Psychiatry
Mad in America—Let Me Count the Ways
As Americans, we're described as angry mad and crazy mad.
Posted April 25, 2017
So many things divide Americans today. But one thing we agree on is that we're mad in America—mad as in crazy and mad as in angry.
We're angry mad at our country, our politicians, each other, and ourselves. We're labeled "mad" by a mental health system that has diagnosed 42 million (1 out of 5) with an emotional disease. We're alarmed and scared by the epidemic of legal and illegal drugs that are destroying millions of lives. We're anxious, depressed, despairing and furious at the shrinking of possibilities there seem to be for creating the lives we want. And being branded and divided by partisan and ideological labels fuels more rage and fear.
How we as a culture view and relate to madness needs to be engaged. What is madness of contemporary society, what efforts to engage and transform it are underway, and what more we might do?

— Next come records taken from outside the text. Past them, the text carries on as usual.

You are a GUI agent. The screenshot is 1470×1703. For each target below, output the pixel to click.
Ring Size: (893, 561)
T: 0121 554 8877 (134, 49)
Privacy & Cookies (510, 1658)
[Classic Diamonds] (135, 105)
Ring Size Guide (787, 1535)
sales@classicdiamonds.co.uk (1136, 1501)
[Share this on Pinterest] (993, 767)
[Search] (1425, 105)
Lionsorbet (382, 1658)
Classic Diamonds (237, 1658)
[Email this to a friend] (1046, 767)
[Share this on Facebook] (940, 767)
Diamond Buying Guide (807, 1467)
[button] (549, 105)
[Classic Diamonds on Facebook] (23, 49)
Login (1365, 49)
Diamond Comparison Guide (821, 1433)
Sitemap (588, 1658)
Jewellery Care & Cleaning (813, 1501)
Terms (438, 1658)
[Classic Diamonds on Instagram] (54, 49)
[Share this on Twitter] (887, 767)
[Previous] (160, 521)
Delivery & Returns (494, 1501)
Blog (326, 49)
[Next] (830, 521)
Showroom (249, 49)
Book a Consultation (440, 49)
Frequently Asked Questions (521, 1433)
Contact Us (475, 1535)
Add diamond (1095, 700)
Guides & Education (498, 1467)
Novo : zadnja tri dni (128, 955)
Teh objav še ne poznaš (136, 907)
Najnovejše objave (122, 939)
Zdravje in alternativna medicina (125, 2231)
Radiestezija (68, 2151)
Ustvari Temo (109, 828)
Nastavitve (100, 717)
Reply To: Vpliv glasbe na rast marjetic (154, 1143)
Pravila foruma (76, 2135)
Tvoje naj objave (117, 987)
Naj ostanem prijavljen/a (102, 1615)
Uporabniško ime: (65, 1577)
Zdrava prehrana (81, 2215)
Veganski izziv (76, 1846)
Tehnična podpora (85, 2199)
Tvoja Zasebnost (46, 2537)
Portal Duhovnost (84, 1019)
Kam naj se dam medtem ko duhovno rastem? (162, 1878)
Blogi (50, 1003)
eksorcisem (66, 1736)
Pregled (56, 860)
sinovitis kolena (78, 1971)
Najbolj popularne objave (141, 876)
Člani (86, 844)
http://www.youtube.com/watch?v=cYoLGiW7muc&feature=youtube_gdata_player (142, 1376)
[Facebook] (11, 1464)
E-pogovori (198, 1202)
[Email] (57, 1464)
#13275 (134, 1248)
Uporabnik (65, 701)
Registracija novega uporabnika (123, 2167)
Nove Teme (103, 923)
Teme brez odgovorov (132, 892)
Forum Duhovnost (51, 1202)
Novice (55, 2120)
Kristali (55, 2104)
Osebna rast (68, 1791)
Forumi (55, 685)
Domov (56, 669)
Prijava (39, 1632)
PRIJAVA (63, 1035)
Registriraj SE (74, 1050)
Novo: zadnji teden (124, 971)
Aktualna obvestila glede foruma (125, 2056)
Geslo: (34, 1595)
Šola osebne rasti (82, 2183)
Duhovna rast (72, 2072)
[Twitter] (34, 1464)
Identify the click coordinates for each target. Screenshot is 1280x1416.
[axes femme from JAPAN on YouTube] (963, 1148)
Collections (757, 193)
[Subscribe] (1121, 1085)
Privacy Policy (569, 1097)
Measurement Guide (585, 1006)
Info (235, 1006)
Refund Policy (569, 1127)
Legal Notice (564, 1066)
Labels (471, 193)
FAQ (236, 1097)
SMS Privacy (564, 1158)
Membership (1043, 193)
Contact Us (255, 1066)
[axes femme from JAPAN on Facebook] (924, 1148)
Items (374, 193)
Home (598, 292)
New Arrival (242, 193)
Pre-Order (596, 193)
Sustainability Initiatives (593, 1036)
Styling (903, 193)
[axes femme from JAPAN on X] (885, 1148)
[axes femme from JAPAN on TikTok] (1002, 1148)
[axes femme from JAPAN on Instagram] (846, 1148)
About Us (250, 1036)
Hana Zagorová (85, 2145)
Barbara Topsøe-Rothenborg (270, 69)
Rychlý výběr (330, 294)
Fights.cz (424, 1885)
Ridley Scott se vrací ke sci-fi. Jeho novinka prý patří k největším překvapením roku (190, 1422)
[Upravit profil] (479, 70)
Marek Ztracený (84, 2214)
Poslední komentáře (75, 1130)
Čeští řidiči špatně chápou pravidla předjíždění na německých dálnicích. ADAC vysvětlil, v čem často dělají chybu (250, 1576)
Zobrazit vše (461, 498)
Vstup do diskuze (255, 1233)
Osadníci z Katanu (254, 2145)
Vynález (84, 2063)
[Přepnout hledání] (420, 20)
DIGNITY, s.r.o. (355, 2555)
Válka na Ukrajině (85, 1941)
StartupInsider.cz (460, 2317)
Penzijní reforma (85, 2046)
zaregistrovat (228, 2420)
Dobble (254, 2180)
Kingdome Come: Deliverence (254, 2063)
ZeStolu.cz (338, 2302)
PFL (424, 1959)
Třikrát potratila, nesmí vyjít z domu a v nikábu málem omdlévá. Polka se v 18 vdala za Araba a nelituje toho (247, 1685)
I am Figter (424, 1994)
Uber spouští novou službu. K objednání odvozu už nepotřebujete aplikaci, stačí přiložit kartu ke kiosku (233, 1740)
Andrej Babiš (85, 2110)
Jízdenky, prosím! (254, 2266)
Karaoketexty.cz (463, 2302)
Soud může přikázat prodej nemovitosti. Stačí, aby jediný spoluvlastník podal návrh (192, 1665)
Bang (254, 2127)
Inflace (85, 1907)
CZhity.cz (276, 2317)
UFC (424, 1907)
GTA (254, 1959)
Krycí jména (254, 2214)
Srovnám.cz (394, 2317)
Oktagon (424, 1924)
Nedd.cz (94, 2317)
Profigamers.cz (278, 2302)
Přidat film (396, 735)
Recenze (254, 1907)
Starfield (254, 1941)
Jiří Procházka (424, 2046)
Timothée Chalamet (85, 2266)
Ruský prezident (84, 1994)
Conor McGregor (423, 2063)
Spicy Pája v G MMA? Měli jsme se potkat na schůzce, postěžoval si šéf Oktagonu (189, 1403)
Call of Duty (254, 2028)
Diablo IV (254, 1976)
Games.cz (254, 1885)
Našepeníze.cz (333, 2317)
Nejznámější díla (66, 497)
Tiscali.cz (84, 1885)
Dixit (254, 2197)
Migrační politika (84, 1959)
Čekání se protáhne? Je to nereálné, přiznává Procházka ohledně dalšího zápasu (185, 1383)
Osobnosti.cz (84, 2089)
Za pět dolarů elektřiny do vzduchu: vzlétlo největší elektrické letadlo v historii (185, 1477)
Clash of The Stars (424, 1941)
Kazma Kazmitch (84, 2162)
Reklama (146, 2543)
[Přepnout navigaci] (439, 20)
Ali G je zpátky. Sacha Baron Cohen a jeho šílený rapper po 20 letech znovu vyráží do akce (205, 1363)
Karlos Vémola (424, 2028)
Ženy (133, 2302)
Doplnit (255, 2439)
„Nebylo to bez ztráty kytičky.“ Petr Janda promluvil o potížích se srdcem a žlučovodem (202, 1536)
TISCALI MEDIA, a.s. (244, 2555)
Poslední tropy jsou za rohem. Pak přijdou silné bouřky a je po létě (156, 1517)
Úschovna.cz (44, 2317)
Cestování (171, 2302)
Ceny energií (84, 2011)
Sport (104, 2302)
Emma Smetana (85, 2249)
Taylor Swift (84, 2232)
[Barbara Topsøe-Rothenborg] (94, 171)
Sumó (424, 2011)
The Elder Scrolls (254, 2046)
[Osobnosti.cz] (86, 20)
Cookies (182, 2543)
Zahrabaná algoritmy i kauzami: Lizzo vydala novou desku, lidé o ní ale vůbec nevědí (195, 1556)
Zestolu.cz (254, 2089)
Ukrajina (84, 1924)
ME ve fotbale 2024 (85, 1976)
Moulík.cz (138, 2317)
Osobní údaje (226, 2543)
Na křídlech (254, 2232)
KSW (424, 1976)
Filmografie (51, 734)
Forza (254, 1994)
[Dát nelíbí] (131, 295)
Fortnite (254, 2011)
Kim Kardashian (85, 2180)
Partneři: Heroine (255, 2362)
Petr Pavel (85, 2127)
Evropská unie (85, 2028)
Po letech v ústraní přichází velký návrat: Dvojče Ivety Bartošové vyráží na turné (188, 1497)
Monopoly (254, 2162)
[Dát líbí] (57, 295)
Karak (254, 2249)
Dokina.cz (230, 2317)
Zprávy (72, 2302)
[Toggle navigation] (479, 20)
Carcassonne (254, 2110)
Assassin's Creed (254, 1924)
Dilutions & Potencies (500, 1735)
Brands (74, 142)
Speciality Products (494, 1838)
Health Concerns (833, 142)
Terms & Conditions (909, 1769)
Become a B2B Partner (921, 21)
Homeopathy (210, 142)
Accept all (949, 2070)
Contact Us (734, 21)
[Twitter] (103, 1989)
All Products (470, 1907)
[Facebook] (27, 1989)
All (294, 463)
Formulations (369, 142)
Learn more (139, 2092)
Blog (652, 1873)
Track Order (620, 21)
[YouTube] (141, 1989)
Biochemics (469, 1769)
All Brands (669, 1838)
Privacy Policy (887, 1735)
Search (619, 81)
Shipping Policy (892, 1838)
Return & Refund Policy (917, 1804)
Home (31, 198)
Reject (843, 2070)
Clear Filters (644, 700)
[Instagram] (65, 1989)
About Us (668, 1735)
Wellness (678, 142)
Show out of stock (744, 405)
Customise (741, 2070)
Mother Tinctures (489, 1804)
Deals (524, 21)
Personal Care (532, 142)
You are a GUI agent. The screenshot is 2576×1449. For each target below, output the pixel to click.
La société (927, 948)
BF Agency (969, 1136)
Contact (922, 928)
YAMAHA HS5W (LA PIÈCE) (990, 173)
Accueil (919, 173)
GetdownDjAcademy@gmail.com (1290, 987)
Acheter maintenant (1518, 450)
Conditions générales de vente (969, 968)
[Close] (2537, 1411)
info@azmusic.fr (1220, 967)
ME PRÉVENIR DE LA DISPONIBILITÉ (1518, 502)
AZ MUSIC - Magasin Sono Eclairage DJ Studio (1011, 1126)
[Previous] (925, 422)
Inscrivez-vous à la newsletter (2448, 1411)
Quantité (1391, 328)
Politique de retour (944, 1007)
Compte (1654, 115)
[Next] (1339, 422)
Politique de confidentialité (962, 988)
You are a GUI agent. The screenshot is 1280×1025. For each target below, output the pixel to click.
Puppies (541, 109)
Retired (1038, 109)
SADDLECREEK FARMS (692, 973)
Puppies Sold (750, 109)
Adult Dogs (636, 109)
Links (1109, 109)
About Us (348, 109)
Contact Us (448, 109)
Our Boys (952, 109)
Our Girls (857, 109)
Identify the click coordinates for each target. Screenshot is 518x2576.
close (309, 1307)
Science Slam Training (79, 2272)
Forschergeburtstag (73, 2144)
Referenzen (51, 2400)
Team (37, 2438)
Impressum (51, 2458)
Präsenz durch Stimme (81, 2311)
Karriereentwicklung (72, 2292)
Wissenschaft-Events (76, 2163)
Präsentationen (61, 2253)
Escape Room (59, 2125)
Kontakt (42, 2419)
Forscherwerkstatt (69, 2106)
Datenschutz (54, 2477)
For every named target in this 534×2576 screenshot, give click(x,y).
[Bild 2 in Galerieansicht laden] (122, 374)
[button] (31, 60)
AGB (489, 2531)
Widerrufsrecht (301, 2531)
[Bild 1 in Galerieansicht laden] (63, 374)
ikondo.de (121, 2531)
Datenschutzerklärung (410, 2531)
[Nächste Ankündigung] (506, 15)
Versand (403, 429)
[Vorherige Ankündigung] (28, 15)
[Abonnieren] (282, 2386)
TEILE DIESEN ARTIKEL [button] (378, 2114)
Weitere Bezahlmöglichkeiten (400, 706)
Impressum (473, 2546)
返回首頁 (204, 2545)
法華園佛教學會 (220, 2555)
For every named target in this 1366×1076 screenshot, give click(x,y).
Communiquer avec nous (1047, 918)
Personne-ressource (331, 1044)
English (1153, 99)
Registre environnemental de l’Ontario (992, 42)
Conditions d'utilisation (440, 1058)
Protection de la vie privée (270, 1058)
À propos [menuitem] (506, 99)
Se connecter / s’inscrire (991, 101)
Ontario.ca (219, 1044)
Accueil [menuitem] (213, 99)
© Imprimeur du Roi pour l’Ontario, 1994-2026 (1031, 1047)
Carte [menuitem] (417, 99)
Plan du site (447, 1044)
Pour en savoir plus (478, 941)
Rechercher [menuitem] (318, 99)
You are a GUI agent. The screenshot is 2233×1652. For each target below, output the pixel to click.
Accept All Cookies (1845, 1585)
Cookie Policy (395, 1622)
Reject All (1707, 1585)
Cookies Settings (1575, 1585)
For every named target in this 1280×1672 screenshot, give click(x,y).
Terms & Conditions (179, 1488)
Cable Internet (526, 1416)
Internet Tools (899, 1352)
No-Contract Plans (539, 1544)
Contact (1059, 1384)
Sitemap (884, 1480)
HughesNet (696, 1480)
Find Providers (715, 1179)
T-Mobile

Among the leaders in posing such questions and catalyzing conversations on these critical issues is Robert Whitaker, the author of two award-winning books—Mad in America: Bad Science, Bad Medicine, and the Enduring Mistreatment of the Mentally Ill and Anatomy of an Epidemic: Magic Bullets, Psychiatric Drugs, and the Astonishing Rise of Mental Illness in America. He is also founder of the non-profit organization, “Mad in America: Science, Psychiatry and Social Justice”. The organization’s mission is “to serve as a catalyst for rethinking psychiatric care in the United States (and abroad). We believe that the current drug-based paradigm of care has failed our society, and that scientific research, as well as the lived experience of those who have been diagnosed with a psychiatric disorder, calls for profound change.” To promote such change, the organization publishes a webzine and offers continuing education courses. The site is rich, varied and an invaluable source of information and inspiration.
Robert Whitaker is almost always on the road speaking to audiences the world over. I’m honored and excited to be in a public conversation with him taking place on June 9th in New York City. We are calling our event “Mad in America: Diagnosis, Drugs and Development.” The event is designed as a catalyst for people to examine their assumptions, share their experiences, and learn some of the conflicted, and often sordid, history of the institutions and institutionalization of mental health and illness. Among the topics we’ll be discussing are the role that psychology and psychiatry play in our madness by medicalizing human emotionality, and the challenges and successes occurring across the country through the development and promotion of alternatives to the medical model.